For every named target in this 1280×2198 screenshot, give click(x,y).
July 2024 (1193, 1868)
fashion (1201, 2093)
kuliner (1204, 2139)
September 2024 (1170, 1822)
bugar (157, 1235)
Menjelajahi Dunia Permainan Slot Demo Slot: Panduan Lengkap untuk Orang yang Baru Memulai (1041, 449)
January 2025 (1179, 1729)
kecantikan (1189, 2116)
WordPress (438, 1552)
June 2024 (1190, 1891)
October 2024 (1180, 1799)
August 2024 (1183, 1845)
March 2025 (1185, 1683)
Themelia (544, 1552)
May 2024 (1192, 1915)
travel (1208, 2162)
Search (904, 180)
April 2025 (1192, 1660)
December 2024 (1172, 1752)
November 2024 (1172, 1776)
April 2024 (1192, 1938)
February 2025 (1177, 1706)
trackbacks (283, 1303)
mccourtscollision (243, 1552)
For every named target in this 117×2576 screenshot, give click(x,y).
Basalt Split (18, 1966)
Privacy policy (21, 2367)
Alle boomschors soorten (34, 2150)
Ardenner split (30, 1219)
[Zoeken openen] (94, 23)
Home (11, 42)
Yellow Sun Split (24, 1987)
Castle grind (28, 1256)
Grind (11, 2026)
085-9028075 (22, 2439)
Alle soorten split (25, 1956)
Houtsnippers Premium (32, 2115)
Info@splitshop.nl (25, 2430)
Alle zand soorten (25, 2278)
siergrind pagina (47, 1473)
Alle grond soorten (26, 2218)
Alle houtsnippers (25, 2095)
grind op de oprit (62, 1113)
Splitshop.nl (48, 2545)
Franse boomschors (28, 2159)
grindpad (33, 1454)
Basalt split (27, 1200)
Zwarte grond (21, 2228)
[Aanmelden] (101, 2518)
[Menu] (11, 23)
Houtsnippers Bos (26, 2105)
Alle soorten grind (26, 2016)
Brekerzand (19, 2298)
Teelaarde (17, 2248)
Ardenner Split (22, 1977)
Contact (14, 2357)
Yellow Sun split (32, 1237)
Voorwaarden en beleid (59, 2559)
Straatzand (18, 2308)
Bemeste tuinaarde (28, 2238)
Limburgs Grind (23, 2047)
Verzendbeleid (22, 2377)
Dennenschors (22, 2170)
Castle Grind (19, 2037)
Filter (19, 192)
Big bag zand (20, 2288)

====================

Aim of the exercise: From the entries above, print the lines beginning at the one with "Menjelajahi Dunia Permainan" and stopping after the one with "Info@splitshop.nl (25, 2430)", exactly as written and with nothing else.

Exercise output:
Menjelajahi Dunia Permainan Slot Demo Slot: Panduan Lengkap untuk Orang yang Baru Memulai (1041, 449)
January 2025 (1179, 1729)
kecantikan (1189, 2116)
WordPress (438, 1552)
June 2024 (1190, 1891)
October 2024 (1180, 1799)
August 2024 (1183, 1845)
March 2025 (1185, 1683)
Themelia (544, 1552)
May 2024 (1192, 1915)
travel (1208, 2162)
Search (904, 180)
April 2025 (1192, 1660)
December 2024 (1172, 1752)
November 2024 (1172, 1776)
April 2024 (1192, 1938)
February 2025 (1177, 1706)
trackbacks (283, 1303)
mccourtscollision (243, 1552)
For every named target in this 117×2576 screenshot, give click(x,y).
Basalt Split (18, 1966)
Privacy policy (21, 2367)
Alle boomschors soorten (34, 2150)
Ardenner split (30, 1219)
[Zoeken openen] (94, 23)
Home (11, 42)
Yellow Sun Split (24, 1987)
Castle grind (28, 1256)
Grind (11, 2026)
085-9028075 (22, 2439)
Alle soorten split (25, 1956)
Houtsnippers Premium (32, 2115)
Info@splitshop.nl (25, 2430)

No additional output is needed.